## Directive
Copy out every one of the rows below word for word.

## Material provided

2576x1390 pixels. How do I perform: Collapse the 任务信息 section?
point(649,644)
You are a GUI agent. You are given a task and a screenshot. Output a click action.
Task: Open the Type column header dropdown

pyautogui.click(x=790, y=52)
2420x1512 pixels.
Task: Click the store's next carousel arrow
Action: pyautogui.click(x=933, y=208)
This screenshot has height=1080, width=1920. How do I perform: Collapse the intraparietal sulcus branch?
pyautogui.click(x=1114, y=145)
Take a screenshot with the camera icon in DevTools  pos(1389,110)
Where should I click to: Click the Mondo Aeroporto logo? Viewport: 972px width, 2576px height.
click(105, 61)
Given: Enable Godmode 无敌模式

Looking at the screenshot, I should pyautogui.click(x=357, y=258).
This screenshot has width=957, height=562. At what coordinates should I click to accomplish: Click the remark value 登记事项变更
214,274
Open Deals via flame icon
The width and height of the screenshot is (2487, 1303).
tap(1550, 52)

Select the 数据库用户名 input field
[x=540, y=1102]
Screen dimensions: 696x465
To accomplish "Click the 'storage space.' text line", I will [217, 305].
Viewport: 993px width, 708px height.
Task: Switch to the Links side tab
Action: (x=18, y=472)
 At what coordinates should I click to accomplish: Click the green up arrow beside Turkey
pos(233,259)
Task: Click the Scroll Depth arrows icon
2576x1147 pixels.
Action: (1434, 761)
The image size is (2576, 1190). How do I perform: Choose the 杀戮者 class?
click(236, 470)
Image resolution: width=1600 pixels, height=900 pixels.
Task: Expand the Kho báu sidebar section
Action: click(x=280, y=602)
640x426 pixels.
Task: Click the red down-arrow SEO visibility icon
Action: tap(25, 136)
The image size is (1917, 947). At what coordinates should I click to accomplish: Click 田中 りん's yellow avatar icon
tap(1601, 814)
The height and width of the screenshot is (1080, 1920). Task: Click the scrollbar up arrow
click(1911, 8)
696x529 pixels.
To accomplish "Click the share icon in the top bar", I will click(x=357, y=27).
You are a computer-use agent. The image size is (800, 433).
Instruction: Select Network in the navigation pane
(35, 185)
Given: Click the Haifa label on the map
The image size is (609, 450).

## Reply
2576x1390 pixels. How do I perform: Collapse the 任务信息 section?
point(649,644)
You are a GUI agent. You are given a task and a screenshot. Output a click action.
Task: Open the Type column header dropdown

pyautogui.click(x=790, y=52)
2420x1512 pixels.
Task: Click the store's next carousel arrow
Action: pyautogui.click(x=933, y=208)
This screenshot has height=1080, width=1920. How do I perform: Collapse the intraparietal sulcus branch?
pyautogui.click(x=1114, y=145)
Take a screenshot with the camera icon in DevTools  pos(1389,110)
Where should I click to: Click the Mondo Aeroporto logo? Viewport: 972px width, 2576px height.
click(105, 61)
Given: Enable Godmode 无敌模式

Looking at the screenshot, I should pyautogui.click(x=357, y=258).
This screenshot has width=957, height=562. At what coordinates should I click to accomplish: Click the remark value 登记事项变更
214,274
Open Deals via flame icon
The width and height of the screenshot is (2487, 1303).
tap(1550, 52)

Select the 数据库用户名 input field
[x=540, y=1102]
Screen dimensions: 696x465
To accomplish "Click the 'storage space.' text line", I will [217, 305].
Viewport: 993px width, 708px height.
Task: Switch to the Links side tab
Action: (x=18, y=472)
 At what coordinates should I click to accomplish: Click the green up arrow beside Turkey
pos(233,259)
Task: Click the Scroll Depth arrows icon
2576x1147 pixels.
Action: (1434, 761)
The image size is (2576, 1190). How do I perform: Choose the 杀戮者 class?
click(236, 470)
Image resolution: width=1600 pixels, height=900 pixels.
Task: Expand the Kho báu sidebar section
Action: click(x=280, y=602)
640x426 pixels.
Task: Click the red down-arrow SEO visibility icon
Action: tap(25, 136)
The image size is (1917, 947). At what coordinates should I click to accomplish: Click 田中 りん's yellow avatar icon
tap(1601, 814)
The height and width of the screenshot is (1080, 1920). Task: Click the scrollbar up arrow
click(1911, 8)
696x529 pixels.
To accomplish "Click the share icon in the top bar", I will click(x=357, y=27).
You are a computer-use agent. The image size is (800, 433).
Instruction: Select Network in the navigation pane
(35, 185)
Given: Click the Haifa label on the map
The image size is (609, 450).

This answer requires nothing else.